Published 29 Jul 2019

On 23 July 2019, Dr Ian Parmeter, Research Scholar at the Australian National University’s Centre for Arab and Islamic Studies and former Australian Ambassador to Lebanon, addressed AIIA NSW on Australia’s policy-making failings in the Middle East.

He said that, despite the region’s lower priority for Australia than the Indo-Pacific and the US, we have a long history of military involvement. A major reason is our alliance relationship with the US. The 1951 ANZUS Treaty committed parties to ‘consult together’ if one party’s security, political independence or territorial integrity is threatened. This is widely accepted as fundamental to Australia’s security and, along with soft connections through cultural and political symmetry, significantly influences Australian foreign policy in the Middle East. We support US initiatives as an investment: the Middle East is where Australia pays our ANZUS dues, without the costs that might apply closer to home (for example if we joined US freedom of navigation naval exercises in the South China Sea, affecting our interests with China).

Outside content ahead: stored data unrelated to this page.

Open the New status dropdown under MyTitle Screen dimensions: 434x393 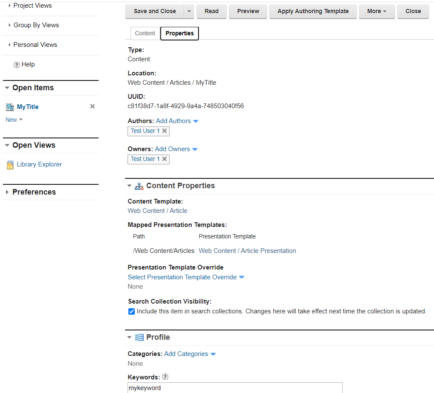click(x=14, y=120)
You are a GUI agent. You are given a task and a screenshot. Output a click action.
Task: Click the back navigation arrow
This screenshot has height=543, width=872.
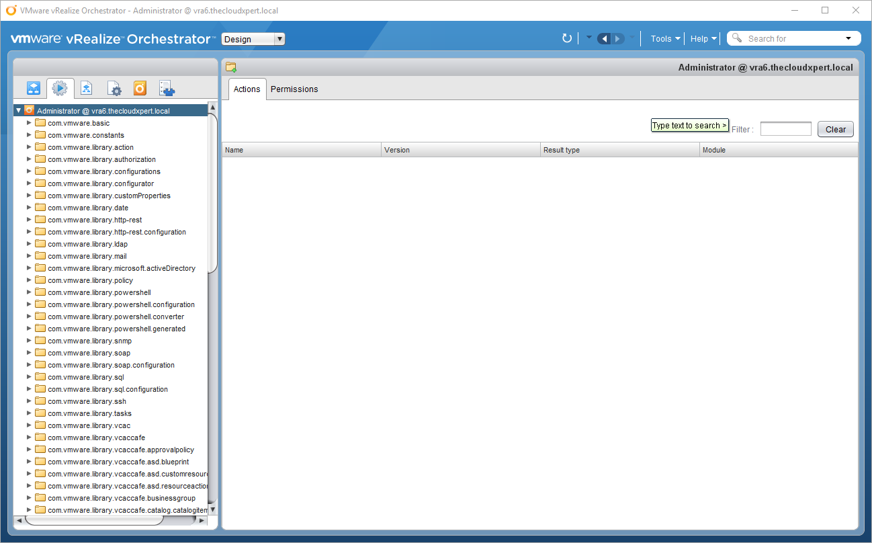click(604, 39)
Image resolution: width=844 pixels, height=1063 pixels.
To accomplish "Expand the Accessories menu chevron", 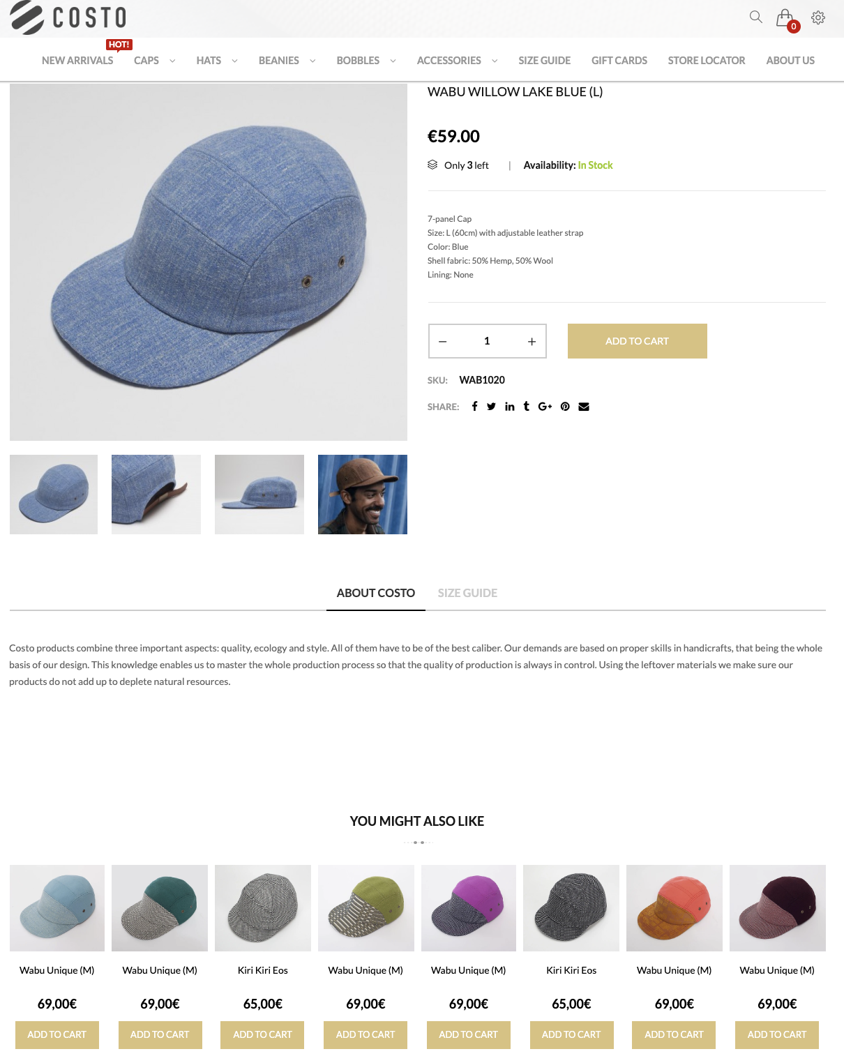I will (x=495, y=61).
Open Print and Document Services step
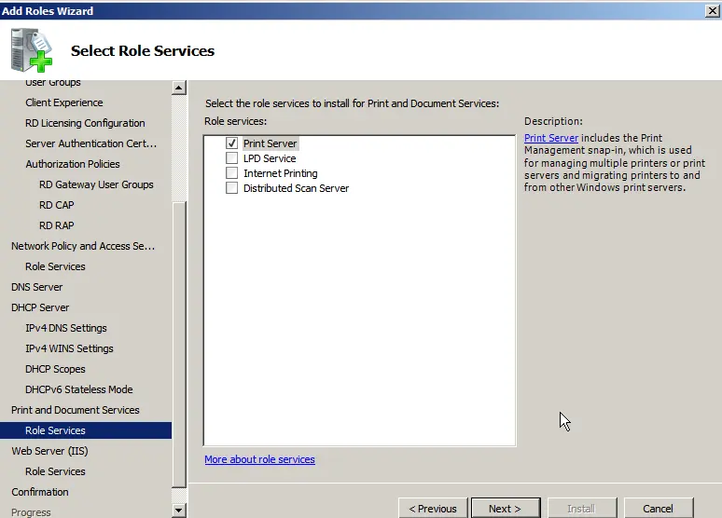The width and height of the screenshot is (722, 518). point(75,410)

Dr Parmeter noted that Australia has mostly got out of recent Middle East military interventions lightly, with only one (non-combat) death in Iraq. However, 41 Australian Defence Force personnel were killed in our 2001 Afghanistan involvement. Australia tends to do better in the region when its involvement is carefully planned, based on professional threat assessments and analysis of intended outcomes.

Inconsistencies, carelessness and lurches between activism and passivity undermine Australia’s Middle East policy. For example, former Foreign Minister Kevin Rudd’s proposal during a visit to Egypt for a nuclear weapon-free zone in the Middle East had not taken realistic account of Israel’s commitment to its nuclear capacity. Comparably, Prime Minister Morrison’s recognition of West Jerusalem as Israel’s capital city was contrary to Israel’s claim for the entirety of Jerusalem, while undercutting the need to negotiate Jerusalem’s future as part of an eventual resolution between Israel and its Arab neighbours.

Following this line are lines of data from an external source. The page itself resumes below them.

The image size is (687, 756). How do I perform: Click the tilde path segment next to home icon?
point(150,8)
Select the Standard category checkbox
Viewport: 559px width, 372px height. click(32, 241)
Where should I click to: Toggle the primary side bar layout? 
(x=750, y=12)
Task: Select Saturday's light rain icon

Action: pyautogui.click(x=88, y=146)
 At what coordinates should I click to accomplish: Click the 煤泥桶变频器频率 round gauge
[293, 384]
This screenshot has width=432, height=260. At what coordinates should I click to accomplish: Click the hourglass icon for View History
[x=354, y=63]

In the policy-making interplay between the Prime Minister, the Foreign Minister and the Minister for Defence and their advisers, the Prime Minister and his office had established the dominant role on the Middle East.

Pro-Israel positions have long-standing domestic support, partly due to the strength of the Israel lobby. Our voting position at the UN has become more pro-Israeli in recent years. Australians of Arab descent have been slow to adopt lobbying techniques, as their focus is on community and sectarian issues.

Dr Parmeter acknowledged the role of non-military objectives in Australia’s Middle East policy, including combating terrorism, dealing with irregular migration, responding to human rights concerns and pursuing trade objectives (though our trade had shrunk significantly in recent years).

Dr Parmeter suggested that the Middle East encapsulates a tension of modern Australian foreign policy: is Australia an obedient middle power who should continue to follow US priorities, or should it exercise its upper-middle power might and play a greater and more independent global role?

Prime Minister Scott Morrison’s recent statement that Australia will ‘seriously consider’ military intervention in Iran if the US requests seems to be code for Australia’s continued unquestioning US support. But there are now doubts about the US commitment to its Western European and other allies under the Trump administration. Leading defence strategist Professor Hugh White proposes more independent arrangements for our defence (at greatly increased expense). Lowy Institute polling showed that support for the Australian military to be fighting violent extremism in the Middle East is down 11 per cent from 2017 to a bare 50 per cent this year.

Dr Parmeter recommends more considered planning and full consultation with Middle East experts before announcing policy regarding that region. He also argues against blind commitments to the US, stating that Australia should utilise its bargaining power more strategically.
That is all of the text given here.